You are viewing a plain text version of this content. The canonical link for it is here.
Posted to user@flink.apache.org by Reinier Kip <rk...@bol.com> on 2017/08/30 12:00:10 UTC

EOFException related to memory segments during run of Beam pipeline on Flink

Hi all,

I’ve been running a Beam pipeline on Flink. Depending on the dataset size and the heap memory configuration of the jobmanager and taskmanager, I may run into an EOFException, which causes the job to fail. You will find the stacktrace near the bottom of this post (data censored).
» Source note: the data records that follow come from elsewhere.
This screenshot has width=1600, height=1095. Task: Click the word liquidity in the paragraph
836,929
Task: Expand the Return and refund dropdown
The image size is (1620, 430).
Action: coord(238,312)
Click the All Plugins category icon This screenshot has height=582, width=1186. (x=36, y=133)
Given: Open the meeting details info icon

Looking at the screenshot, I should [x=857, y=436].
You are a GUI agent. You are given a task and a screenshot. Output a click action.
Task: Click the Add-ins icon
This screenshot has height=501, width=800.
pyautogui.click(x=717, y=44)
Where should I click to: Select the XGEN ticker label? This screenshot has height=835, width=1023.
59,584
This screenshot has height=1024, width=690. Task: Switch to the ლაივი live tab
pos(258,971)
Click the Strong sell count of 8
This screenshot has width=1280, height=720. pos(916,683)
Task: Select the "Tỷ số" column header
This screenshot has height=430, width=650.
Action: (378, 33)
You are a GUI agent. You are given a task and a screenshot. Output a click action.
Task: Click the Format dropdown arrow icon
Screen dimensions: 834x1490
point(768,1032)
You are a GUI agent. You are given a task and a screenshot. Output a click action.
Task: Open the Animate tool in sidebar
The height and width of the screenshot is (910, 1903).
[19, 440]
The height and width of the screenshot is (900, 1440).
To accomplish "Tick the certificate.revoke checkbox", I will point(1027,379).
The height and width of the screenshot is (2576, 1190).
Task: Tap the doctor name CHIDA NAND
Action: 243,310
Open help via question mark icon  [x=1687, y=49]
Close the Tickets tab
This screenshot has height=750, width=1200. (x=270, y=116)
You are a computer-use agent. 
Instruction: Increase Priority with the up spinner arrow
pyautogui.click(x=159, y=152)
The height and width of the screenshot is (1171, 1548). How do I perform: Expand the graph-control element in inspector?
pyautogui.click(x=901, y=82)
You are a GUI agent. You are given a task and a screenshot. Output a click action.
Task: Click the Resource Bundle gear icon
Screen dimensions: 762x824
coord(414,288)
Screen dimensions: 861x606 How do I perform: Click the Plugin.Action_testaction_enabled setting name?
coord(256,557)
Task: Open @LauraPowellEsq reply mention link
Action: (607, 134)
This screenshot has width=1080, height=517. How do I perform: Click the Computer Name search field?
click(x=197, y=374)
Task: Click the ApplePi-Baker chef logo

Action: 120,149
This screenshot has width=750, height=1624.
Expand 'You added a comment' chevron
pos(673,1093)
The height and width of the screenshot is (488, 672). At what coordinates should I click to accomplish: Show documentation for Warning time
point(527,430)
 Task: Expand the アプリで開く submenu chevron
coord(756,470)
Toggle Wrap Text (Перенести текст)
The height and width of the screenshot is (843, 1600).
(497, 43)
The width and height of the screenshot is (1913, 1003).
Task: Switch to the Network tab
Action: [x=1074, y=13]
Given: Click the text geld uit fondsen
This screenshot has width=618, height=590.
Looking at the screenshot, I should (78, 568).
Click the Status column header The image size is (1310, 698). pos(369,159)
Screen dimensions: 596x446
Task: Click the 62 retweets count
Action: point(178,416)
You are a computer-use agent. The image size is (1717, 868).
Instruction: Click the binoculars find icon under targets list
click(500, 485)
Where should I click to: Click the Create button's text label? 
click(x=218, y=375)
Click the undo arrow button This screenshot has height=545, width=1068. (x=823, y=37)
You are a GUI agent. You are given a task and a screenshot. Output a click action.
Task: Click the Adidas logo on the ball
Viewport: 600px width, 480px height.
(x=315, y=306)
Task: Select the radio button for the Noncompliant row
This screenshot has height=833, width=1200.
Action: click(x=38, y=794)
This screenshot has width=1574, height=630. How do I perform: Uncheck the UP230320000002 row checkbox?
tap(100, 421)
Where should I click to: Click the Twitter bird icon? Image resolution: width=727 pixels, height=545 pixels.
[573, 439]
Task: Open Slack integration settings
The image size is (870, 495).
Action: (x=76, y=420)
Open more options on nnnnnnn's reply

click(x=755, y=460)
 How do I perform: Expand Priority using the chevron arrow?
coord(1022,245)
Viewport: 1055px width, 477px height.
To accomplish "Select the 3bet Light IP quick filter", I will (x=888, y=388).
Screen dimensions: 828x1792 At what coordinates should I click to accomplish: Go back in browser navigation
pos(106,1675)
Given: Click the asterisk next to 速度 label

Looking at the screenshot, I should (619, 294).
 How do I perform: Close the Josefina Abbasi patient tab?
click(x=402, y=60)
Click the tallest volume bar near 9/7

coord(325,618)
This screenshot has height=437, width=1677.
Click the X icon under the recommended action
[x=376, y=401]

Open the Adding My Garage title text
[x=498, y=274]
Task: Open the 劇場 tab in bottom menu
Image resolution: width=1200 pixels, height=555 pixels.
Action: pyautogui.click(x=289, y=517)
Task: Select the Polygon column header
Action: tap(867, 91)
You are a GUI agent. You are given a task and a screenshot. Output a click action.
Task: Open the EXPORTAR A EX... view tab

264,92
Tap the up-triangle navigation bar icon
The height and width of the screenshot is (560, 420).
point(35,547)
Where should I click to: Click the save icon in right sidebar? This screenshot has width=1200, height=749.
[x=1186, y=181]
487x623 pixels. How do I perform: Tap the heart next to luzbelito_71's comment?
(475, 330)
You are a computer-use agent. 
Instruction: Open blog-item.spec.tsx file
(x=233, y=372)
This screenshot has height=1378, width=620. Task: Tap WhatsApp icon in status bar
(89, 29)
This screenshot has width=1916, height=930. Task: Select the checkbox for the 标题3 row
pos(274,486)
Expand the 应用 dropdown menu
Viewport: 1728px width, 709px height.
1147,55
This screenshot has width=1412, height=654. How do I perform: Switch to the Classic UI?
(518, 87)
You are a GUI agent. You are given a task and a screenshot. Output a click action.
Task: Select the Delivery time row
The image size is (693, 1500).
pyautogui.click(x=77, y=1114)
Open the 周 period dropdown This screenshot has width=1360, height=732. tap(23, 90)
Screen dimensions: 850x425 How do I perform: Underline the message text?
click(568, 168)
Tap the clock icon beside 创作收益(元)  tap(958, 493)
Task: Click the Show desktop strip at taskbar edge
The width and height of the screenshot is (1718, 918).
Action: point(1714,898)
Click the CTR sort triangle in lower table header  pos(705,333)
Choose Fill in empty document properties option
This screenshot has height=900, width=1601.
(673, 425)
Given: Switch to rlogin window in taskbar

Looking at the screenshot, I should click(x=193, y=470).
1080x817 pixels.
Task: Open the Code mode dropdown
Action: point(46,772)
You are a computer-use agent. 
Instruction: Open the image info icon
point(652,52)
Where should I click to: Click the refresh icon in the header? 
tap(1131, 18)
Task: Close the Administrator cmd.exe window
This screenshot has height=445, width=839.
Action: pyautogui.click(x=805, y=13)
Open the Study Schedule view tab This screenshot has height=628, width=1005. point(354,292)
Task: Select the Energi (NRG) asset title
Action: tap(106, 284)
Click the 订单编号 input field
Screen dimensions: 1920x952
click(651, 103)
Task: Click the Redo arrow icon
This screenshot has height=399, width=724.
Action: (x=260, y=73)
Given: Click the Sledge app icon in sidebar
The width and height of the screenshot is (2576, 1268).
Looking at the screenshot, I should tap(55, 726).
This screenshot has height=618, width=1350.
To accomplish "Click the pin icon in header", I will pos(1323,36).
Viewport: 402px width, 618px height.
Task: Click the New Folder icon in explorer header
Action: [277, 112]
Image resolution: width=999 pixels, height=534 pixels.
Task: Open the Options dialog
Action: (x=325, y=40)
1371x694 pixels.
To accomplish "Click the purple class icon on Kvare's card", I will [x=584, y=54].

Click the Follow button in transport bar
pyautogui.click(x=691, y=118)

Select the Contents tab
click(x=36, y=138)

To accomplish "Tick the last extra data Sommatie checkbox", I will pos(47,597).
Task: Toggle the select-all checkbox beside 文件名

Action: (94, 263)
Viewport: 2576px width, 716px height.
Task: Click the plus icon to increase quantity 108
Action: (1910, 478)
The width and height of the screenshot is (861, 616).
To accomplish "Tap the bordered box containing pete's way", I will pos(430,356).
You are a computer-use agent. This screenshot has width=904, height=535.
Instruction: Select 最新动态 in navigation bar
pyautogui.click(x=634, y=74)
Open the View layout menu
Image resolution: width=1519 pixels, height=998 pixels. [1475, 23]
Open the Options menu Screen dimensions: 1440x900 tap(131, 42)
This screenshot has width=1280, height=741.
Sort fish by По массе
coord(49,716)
I would not expect such a sudden failure as the dataset apparently grows above a certain size. Doesn’t Flink spill data over to disk when memory runs out? How do I deal with this unpredictable behaviour in a production situation? I’m running a clean Flink 1.3.2 with heap memory of 768MiB. The dataset size is in the tens of megabytes. The same root EOFException occurred in Flink 1.2.1. I will gladly provide more information where needed.

If this is expected behaviour, I feel it should be documented, meaning a more informative exception message, and managing user expectations in the guides. (I have not been able to find any information regarding this exception.)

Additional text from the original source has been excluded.